猛暑の夏を老人ホームで過ごせることは幸運である。体力が落ちた老人が生活できる快適な環境が提供されている。両親が住む世界は老人ホームが作り出す世界だけになる。自分で外出できる体力と健康があれば、もっと老人ホームの生活を楽しめるのだが、その機会を失って入居したからそれが出来ない。

人生という時間はお金で買えない

家内の父親が元気で普通の生活が出来る健康と体力がある時、自分たちの子供家族全員と2泊3日の旅行に行っていた。旅費の半分は彼が支払っていた。全員で10人になる。昼と夜の食費も彼がすべて支払った。彼にとって家族と一緒に過ごす時間が一番貴重であったと思っている。そのためのコストが高くてもお金が有意義に使われたと考えていた。

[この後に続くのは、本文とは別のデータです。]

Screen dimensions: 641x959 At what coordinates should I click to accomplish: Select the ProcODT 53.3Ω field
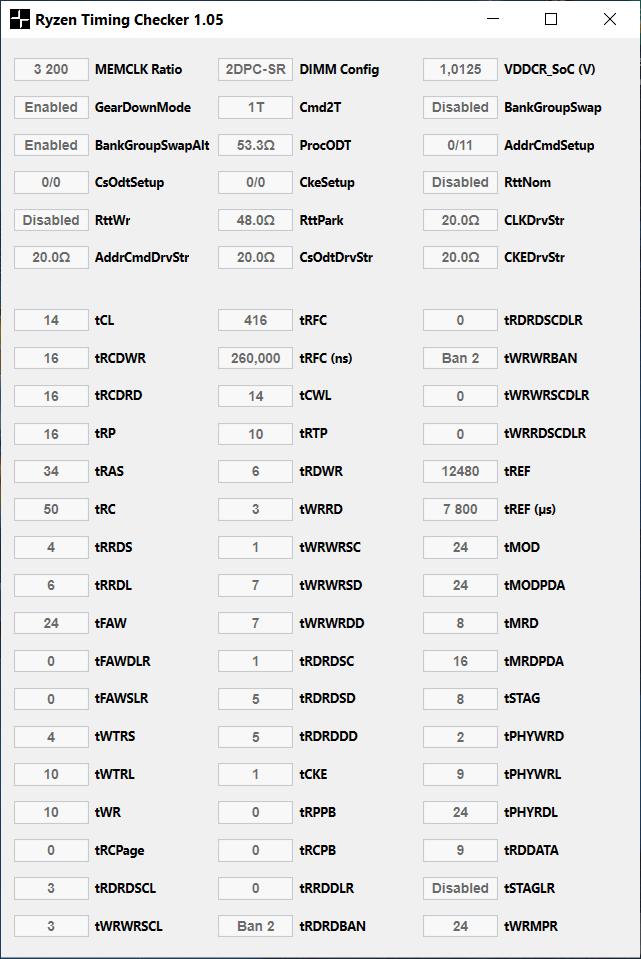[256, 145]
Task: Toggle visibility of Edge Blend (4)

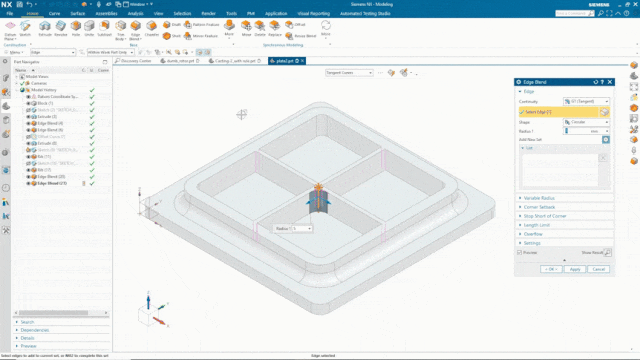Action: click(x=28, y=123)
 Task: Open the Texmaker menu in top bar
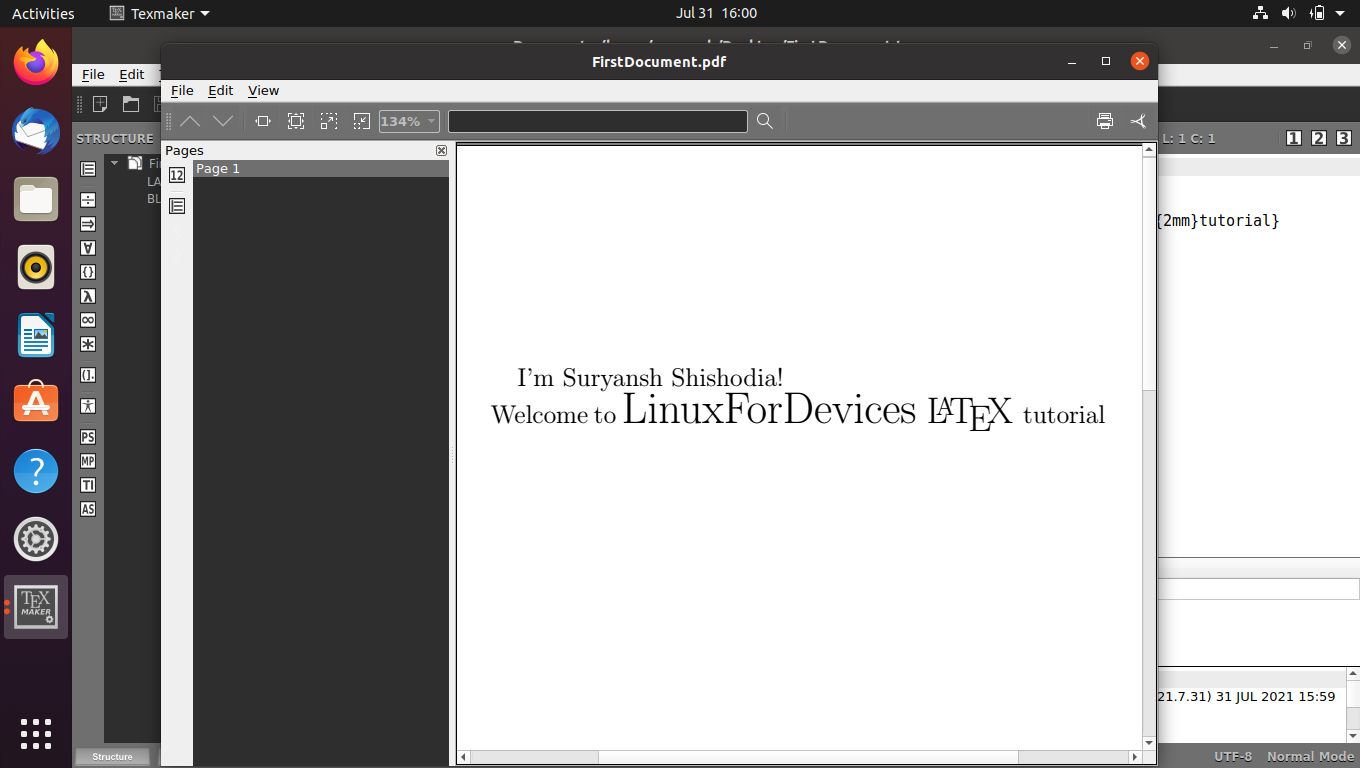(159, 13)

彼は自分の時間とお金を有意義な時間を過ごすために使った。今しかそれが出来ないと悟っていたのだろう。68歳になる私も当たり前のように普通の生活をしているが、年齢が80歳を過ぎれば体が壊れて普通の生活が難しくなるかもしれない。気楽に旅行でも行こうか!なんて言えないかもしれない。

老人ホームでお世話になるための準備金は必要であるが、健康寿命を出来るだけ長く保てば老人ホームに入居している期間が短くなり、それにかかる費用も少なくなる。老人ホームでの生活期間が1年ぐらいで終わるならば、2年間ぐらいの資金を貯めて置けば良い事になる。

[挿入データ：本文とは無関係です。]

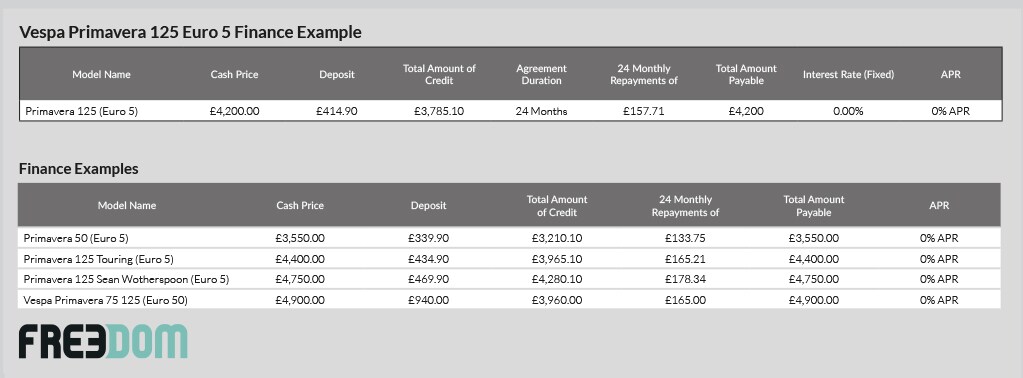Click the £178.34 repayment cell
Screen dimensions: 1023x378
click(685, 279)
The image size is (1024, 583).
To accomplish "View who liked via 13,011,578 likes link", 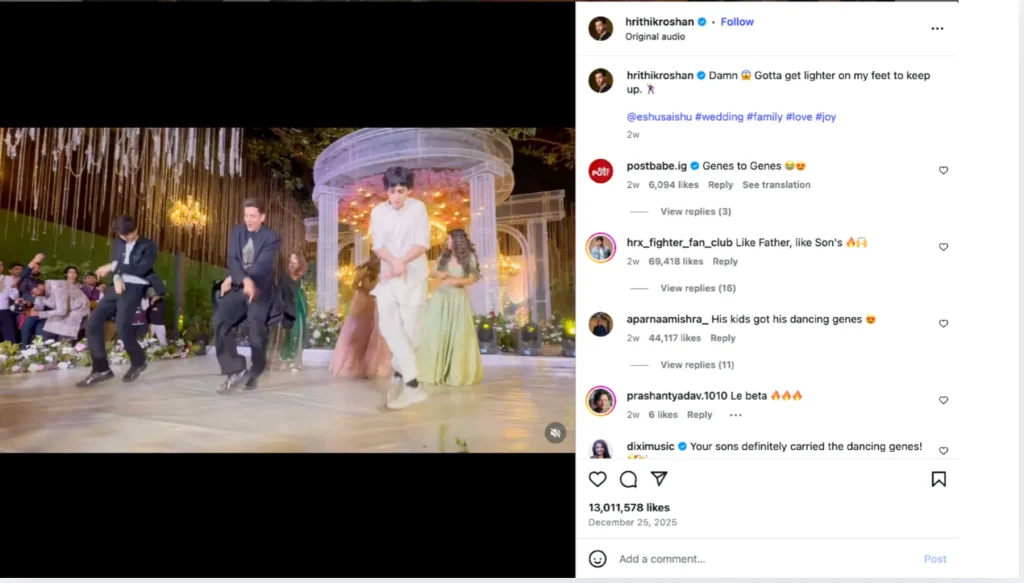I will coord(633,507).
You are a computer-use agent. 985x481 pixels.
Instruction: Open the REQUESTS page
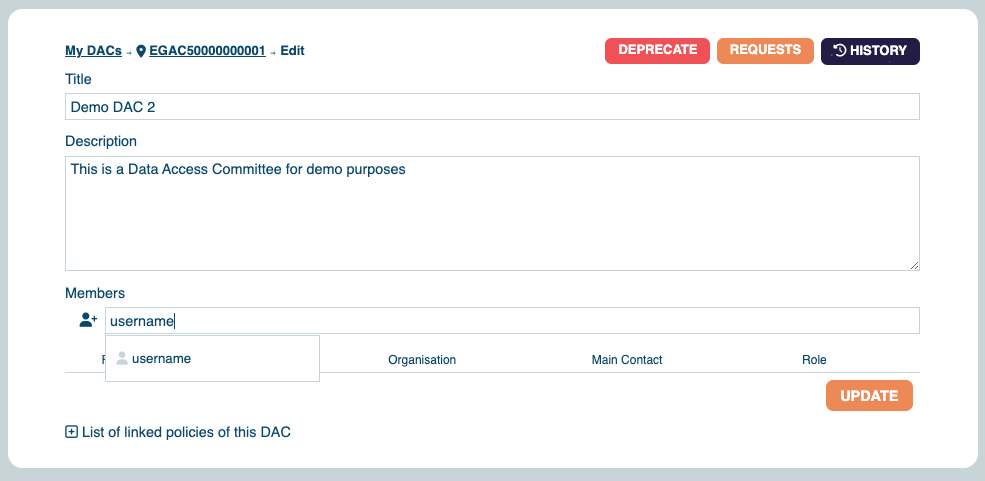(x=765, y=50)
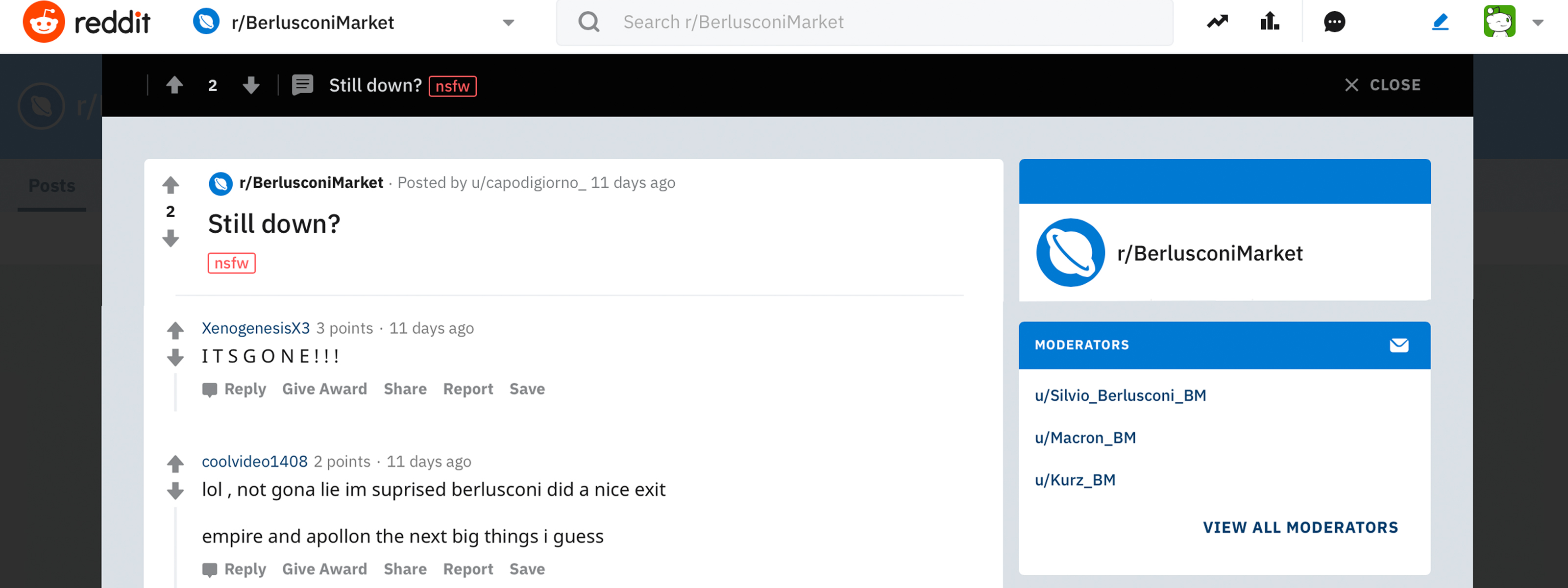Click the Posts tab on sidebar
1568x588 pixels.
click(x=51, y=185)
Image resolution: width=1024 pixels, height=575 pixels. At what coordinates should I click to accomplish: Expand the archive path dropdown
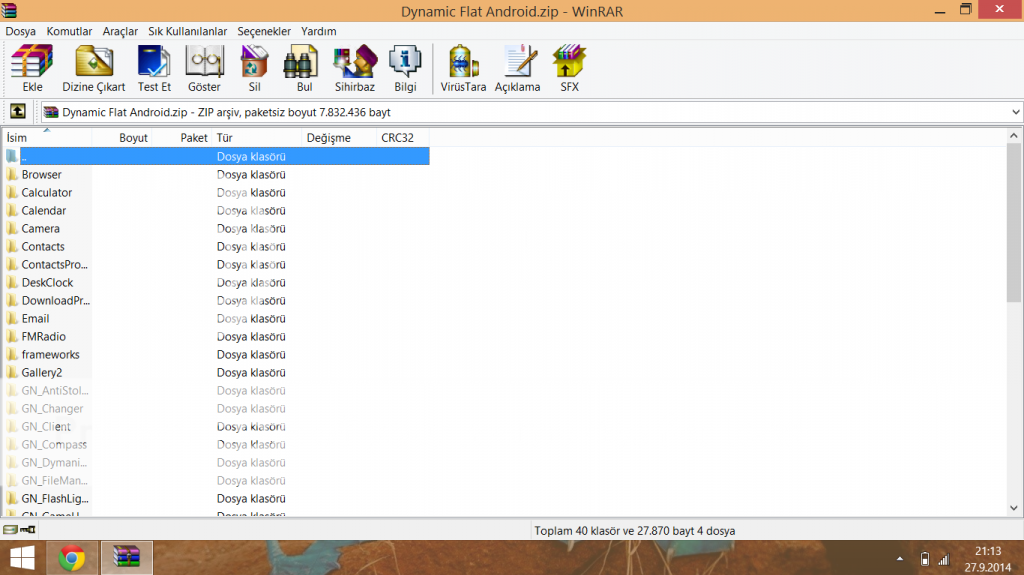point(1015,112)
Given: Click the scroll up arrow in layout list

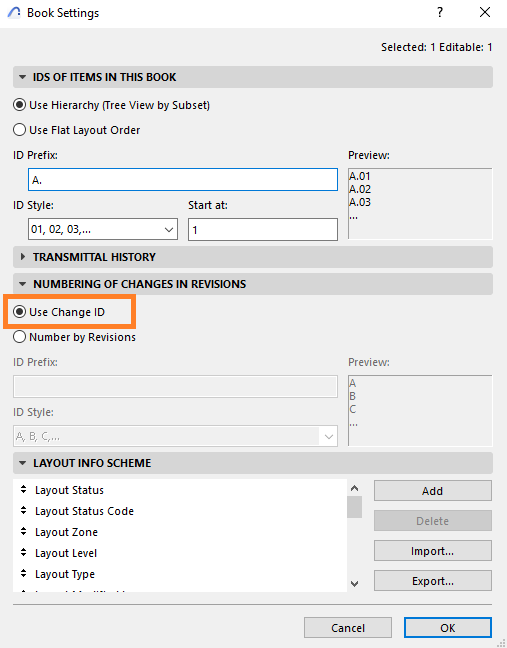Looking at the screenshot, I should pos(355,488).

それを考えるとお金よりも自分の時間の方が重要である。残された時間をお金を使って有益に使う。それが老後の生活を意味あるものにするのではないか。

結論

両親がまだ健在ならば、今のうちに親孝行をすべきである。自分の時間は親の時間よりも長い。自分の時間と少しばかりのお金を使って両親が喜ぶことをしてあげる。足が不自由でちょっとした旅行も出来なくなっていれば2泊3日ぐらいの小旅行に連れ出す。体が不自由になった両親であれば、外出を手伝ってあげるだけで喜ぶ。

自分の時間とお金は自分のために使いたいが、喜びを得るために親孝行に使うのも良い。親は自分よりも先に他界する。生きている間に出来ることを両親にしてあげる。それから来る喜びは自分の時間とお金以上の価値を持つ。